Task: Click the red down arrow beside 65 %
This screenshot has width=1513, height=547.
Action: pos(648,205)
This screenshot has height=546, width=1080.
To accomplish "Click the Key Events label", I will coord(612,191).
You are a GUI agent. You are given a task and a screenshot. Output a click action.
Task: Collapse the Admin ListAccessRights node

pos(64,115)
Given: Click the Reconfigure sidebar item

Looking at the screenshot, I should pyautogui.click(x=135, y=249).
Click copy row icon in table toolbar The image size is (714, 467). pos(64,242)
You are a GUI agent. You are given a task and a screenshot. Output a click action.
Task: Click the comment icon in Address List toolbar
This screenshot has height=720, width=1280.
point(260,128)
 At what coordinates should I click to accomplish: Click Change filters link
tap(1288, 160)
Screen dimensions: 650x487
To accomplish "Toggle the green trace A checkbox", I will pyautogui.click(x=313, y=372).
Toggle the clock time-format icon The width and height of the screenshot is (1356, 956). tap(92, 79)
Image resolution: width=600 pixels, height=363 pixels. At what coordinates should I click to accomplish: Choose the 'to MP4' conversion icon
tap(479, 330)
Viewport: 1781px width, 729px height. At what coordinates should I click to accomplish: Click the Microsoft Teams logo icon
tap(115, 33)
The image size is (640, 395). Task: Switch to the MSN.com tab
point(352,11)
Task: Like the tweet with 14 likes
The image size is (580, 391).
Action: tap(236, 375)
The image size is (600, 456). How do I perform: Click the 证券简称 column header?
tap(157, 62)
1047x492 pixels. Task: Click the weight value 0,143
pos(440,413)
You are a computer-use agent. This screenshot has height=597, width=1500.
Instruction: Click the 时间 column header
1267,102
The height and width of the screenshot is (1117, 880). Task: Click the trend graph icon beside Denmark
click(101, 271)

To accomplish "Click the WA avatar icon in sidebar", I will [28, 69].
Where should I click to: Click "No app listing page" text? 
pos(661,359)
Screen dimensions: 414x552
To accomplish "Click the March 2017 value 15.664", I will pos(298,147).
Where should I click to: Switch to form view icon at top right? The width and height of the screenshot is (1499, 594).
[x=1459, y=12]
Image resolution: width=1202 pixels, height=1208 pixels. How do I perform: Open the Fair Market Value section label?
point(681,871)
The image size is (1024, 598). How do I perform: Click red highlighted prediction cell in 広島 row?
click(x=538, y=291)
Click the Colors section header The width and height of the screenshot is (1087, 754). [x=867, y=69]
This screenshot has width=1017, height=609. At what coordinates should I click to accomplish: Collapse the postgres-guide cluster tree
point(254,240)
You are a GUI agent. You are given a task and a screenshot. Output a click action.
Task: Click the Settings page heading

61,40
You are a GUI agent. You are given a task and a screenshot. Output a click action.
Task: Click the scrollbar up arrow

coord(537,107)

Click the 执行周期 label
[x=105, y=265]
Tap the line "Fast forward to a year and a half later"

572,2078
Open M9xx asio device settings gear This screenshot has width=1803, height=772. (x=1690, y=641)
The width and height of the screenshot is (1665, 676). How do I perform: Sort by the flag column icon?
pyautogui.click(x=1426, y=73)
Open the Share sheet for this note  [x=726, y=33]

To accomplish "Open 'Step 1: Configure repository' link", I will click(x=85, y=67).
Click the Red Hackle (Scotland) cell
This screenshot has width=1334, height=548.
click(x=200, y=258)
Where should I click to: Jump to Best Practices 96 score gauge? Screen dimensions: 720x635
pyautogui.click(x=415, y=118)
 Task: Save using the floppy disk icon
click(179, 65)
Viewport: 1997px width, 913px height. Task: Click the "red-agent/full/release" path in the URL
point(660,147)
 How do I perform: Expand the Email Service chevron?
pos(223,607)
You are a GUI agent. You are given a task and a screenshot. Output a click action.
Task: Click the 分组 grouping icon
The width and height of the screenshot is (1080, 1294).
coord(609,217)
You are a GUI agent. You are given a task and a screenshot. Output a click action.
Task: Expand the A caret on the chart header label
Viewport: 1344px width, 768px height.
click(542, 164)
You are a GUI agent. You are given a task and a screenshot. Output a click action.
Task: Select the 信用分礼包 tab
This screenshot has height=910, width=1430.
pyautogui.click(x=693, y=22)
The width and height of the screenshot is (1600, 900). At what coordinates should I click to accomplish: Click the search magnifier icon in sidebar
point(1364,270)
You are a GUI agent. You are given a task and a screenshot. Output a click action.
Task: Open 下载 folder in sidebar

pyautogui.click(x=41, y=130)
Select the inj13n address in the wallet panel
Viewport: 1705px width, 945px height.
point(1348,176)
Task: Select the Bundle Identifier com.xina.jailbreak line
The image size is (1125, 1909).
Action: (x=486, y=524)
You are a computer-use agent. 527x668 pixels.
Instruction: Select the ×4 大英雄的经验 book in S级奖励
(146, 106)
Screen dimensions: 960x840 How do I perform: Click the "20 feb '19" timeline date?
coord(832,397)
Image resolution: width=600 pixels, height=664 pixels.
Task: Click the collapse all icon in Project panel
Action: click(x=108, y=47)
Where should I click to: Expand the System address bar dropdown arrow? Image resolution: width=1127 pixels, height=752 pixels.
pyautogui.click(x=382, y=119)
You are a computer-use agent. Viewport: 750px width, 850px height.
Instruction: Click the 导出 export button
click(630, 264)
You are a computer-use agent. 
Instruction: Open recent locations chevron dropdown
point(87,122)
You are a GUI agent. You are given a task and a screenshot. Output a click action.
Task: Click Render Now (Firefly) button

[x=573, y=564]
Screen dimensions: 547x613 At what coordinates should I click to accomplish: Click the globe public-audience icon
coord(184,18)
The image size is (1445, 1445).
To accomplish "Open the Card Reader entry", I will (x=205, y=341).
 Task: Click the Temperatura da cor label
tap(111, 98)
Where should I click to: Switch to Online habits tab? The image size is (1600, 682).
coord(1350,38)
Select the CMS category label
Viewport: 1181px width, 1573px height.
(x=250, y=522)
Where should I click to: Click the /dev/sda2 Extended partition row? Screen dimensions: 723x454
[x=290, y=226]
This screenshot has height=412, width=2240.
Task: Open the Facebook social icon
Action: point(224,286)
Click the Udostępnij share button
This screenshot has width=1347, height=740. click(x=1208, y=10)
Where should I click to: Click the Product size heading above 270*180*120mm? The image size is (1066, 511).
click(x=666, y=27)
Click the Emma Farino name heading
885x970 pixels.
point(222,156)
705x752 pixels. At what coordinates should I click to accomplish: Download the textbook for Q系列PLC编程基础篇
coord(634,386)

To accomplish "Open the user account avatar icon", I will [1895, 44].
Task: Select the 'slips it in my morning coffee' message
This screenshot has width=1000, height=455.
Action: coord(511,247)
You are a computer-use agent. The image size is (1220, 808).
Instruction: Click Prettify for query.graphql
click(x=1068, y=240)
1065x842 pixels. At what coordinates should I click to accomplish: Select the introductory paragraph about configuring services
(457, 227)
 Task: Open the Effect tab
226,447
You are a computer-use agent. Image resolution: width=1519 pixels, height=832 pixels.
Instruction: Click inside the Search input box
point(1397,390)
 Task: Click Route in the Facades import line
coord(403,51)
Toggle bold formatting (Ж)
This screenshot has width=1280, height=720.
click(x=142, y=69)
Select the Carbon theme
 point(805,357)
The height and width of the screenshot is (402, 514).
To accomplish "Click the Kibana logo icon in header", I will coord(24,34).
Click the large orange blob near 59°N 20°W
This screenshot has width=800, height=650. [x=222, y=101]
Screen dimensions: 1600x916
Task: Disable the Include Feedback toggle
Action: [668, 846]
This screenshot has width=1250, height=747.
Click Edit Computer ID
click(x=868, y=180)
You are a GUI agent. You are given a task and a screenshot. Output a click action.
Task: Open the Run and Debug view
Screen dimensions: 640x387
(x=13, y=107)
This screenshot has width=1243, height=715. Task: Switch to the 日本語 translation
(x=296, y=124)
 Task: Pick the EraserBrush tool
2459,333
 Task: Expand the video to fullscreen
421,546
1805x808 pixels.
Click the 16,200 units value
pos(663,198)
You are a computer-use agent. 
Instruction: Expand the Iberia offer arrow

_ _ _

§ **WORK REQUEST**:
Set down only the lines above that fall between the line holding "Screen dimensions: 414x552" and the line holding "Click the Colors", inclusive, keeping each exact.

§ **RESULT**:
Screen dimensions: 414x552
To accomplish "Click the March 2017 value 15.664", I will pos(298,147).
Where should I click to: Switch to form view icon at top right? The width and height of the screenshot is (1499, 594).
[x=1459, y=12]
Image resolution: width=1202 pixels, height=1208 pixels. How do I perform: Open the Fair Market Value section label?
point(681,871)
The image size is (1024, 598). How do I perform: Click red highlighted prediction cell in 広島 row?
click(x=538, y=291)
Click the Colors section header The width and height of the screenshot is (1087, 754). [x=867, y=69]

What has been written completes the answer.